[Data on finding visible targets]
____

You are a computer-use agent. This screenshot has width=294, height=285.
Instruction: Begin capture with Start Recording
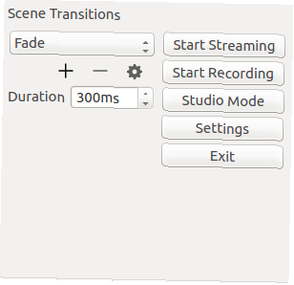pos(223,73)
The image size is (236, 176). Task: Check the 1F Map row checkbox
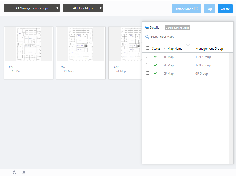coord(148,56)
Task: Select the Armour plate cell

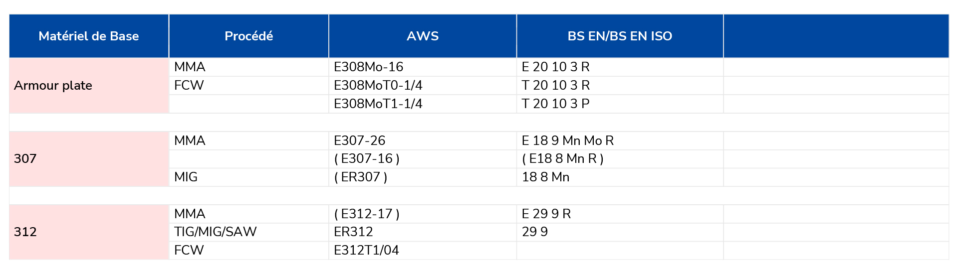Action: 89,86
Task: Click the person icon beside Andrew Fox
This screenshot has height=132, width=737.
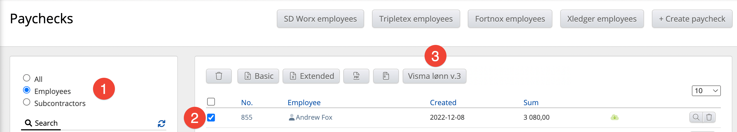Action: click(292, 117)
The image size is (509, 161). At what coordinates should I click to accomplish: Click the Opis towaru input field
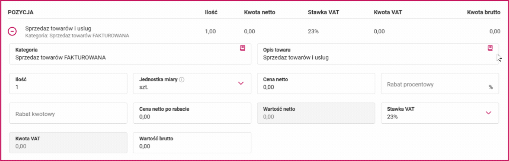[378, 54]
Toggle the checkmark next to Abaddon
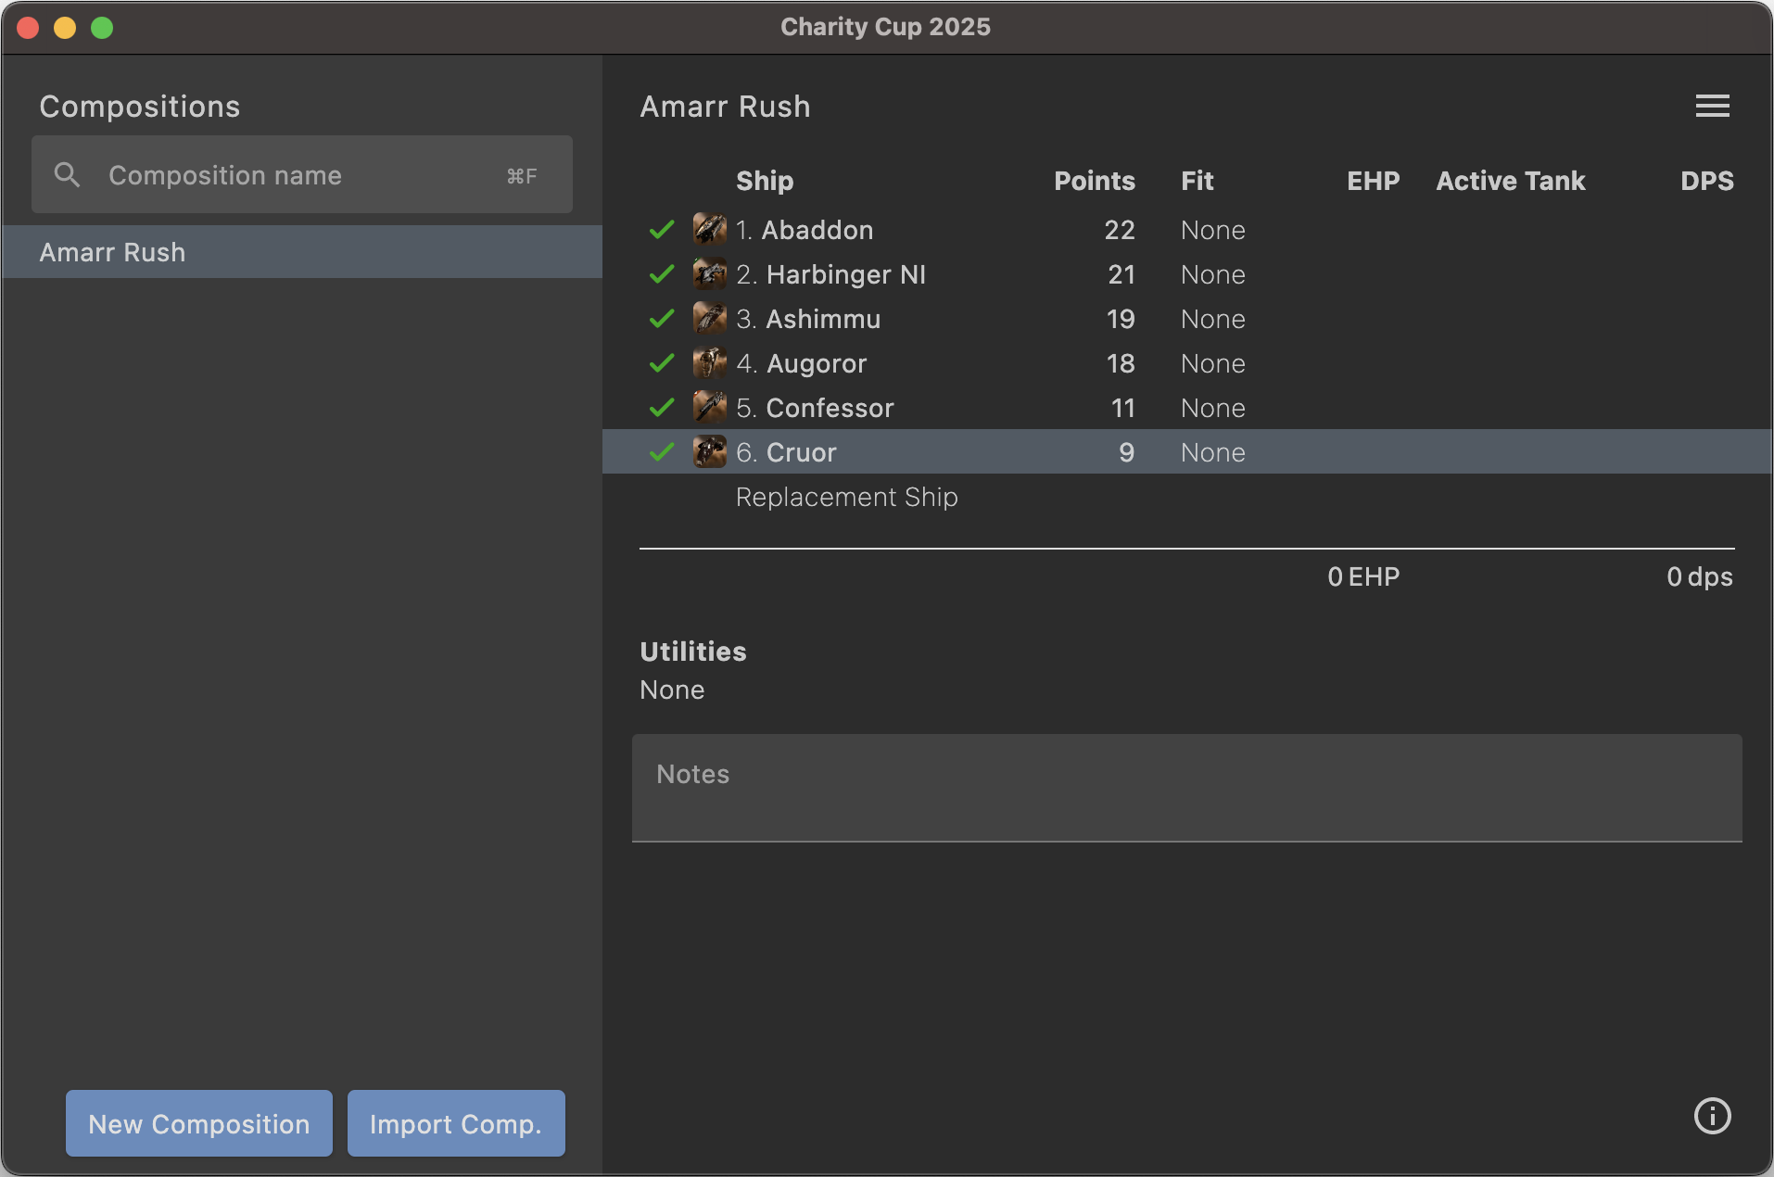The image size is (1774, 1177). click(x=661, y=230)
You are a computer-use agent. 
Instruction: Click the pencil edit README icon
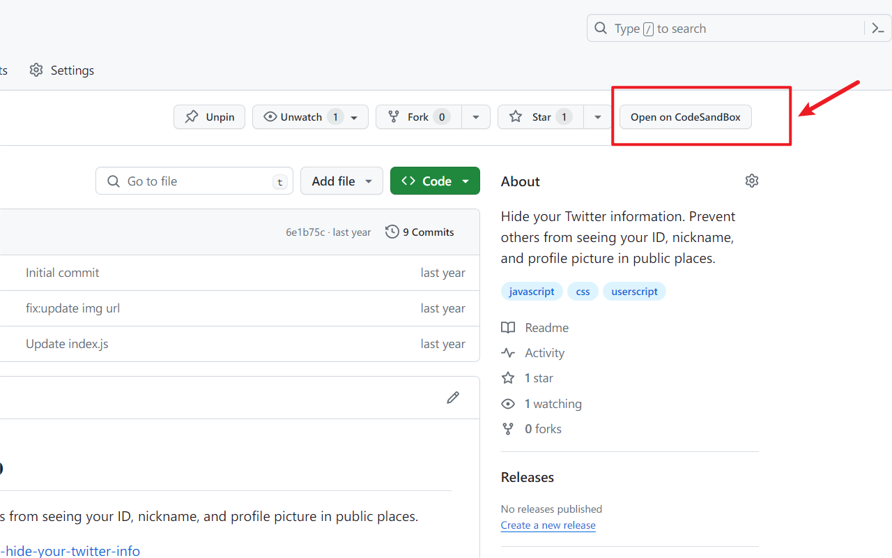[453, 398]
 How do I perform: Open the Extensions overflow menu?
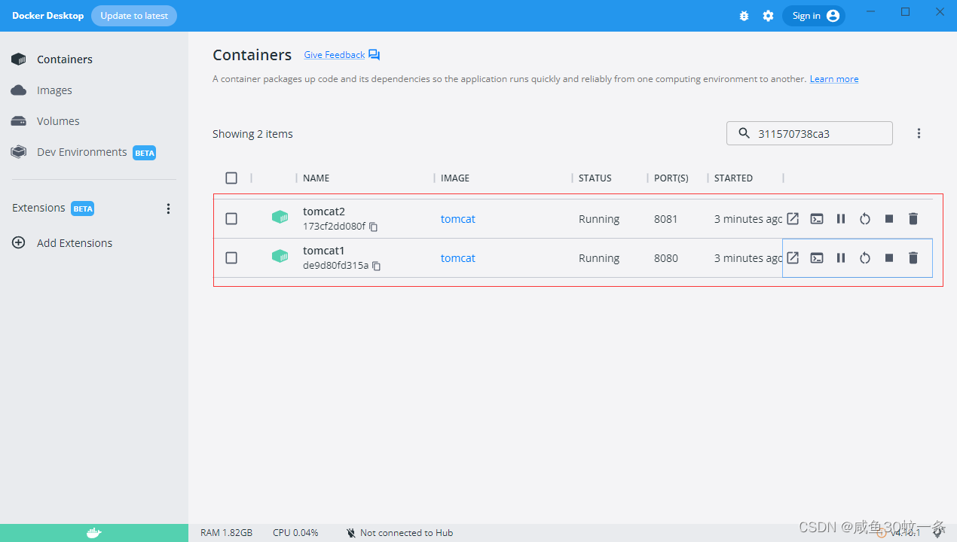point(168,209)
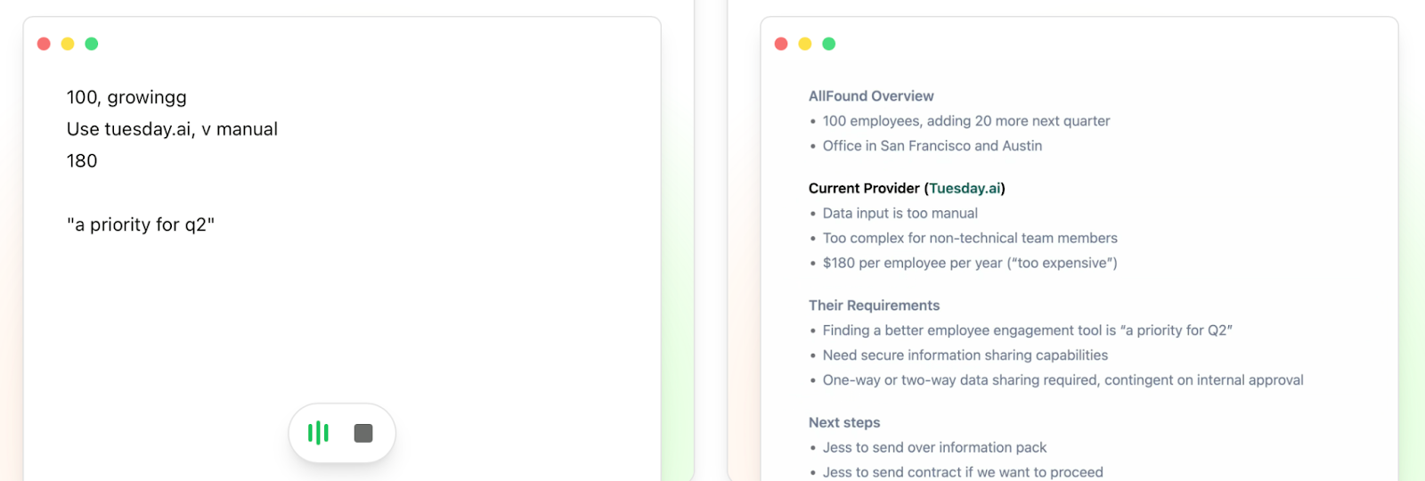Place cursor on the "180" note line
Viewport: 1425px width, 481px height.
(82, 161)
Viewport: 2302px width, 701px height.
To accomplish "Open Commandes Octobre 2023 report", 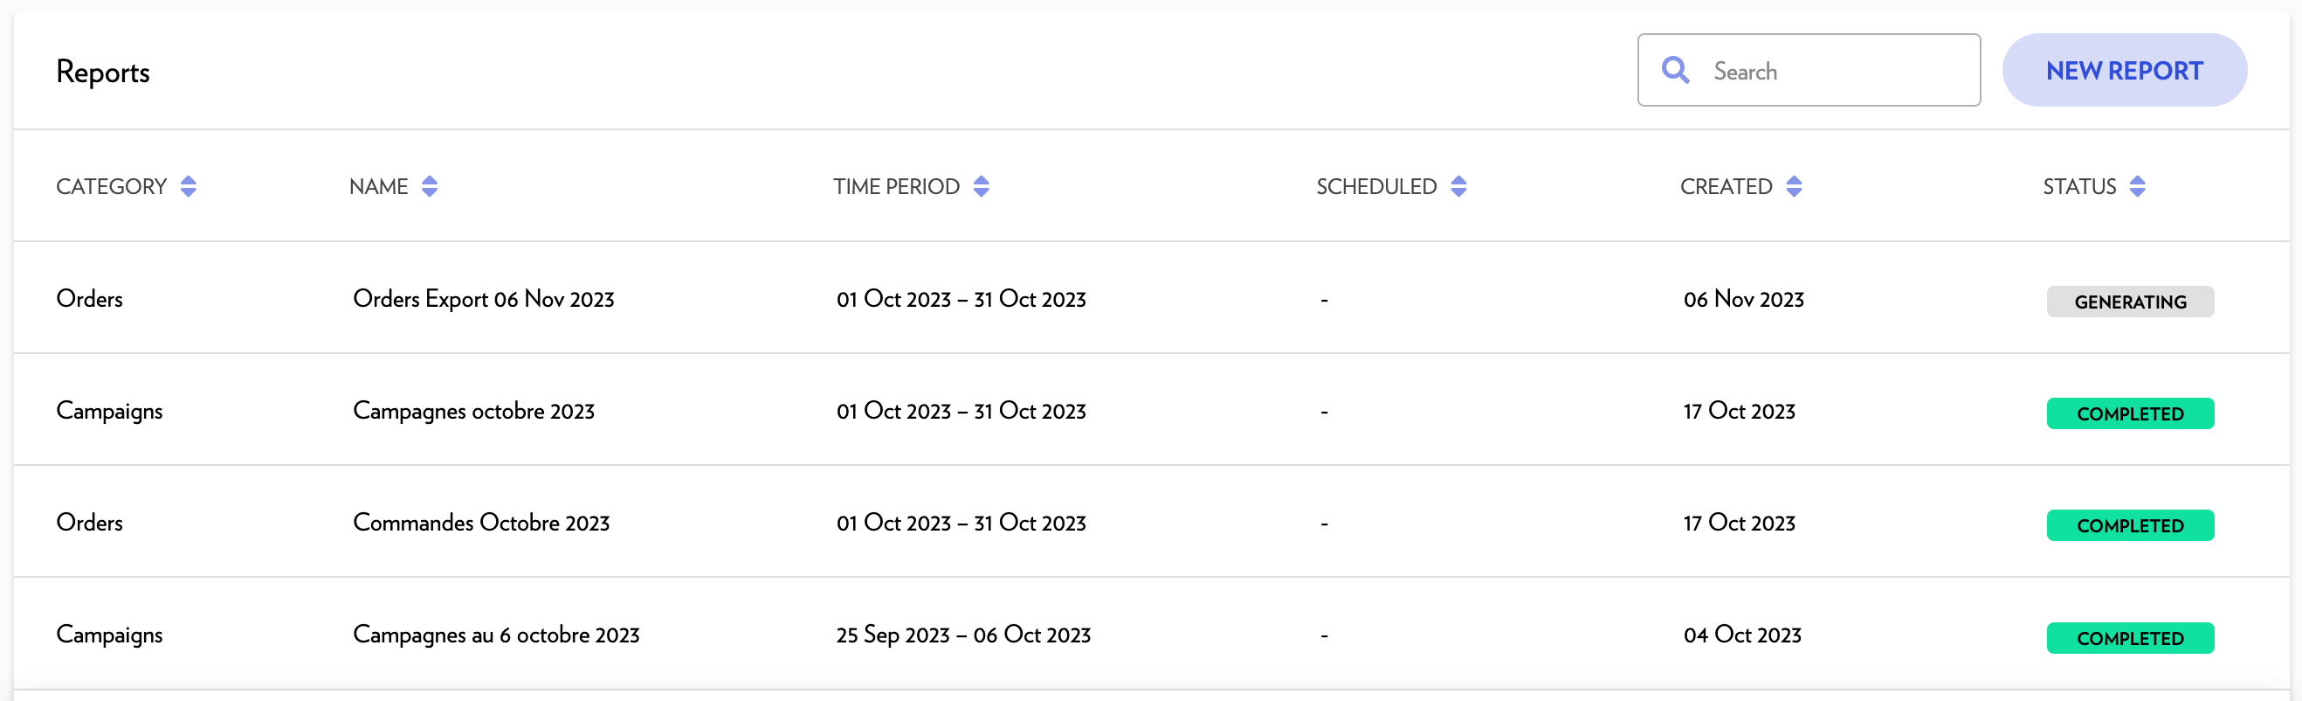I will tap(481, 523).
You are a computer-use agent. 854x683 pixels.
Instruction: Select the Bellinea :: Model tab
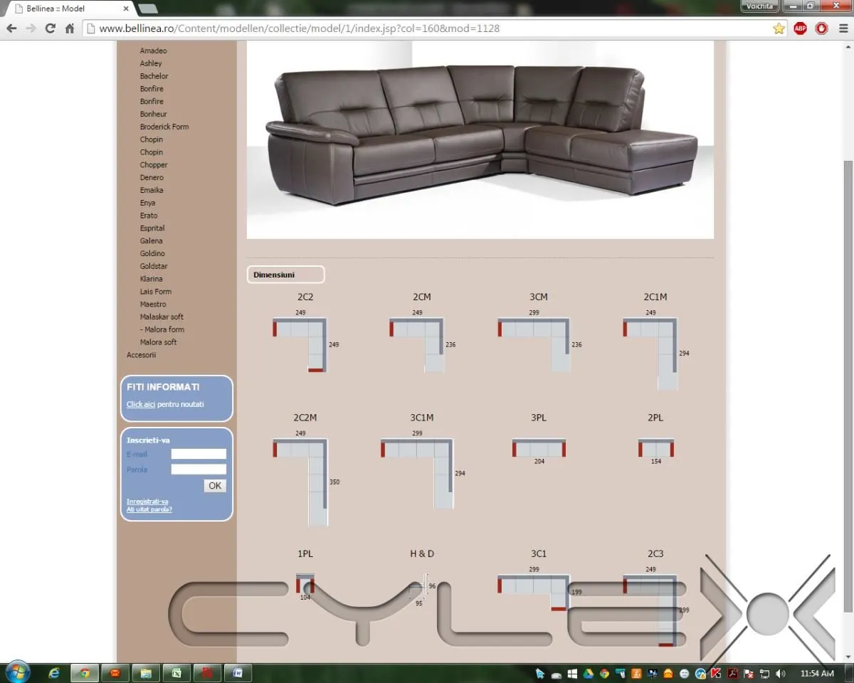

____

- PROBLEM STATEMENT:
Reproduce the material word for word, starting with the line that contains "The image size is (236, 176)." and going on through the line that contains "Action: click(292, 117)". Leave the pictures out.

- CORRECT RESPONSE:
The image size is (236, 176). Task: Check the 1F Map row checkbox
coord(148,56)
Task: Select the Armour plate cell

Action: 89,86
Task: Click the person icon beside Andrew Fox
This screenshot has height=132, width=737.
Action: click(292, 117)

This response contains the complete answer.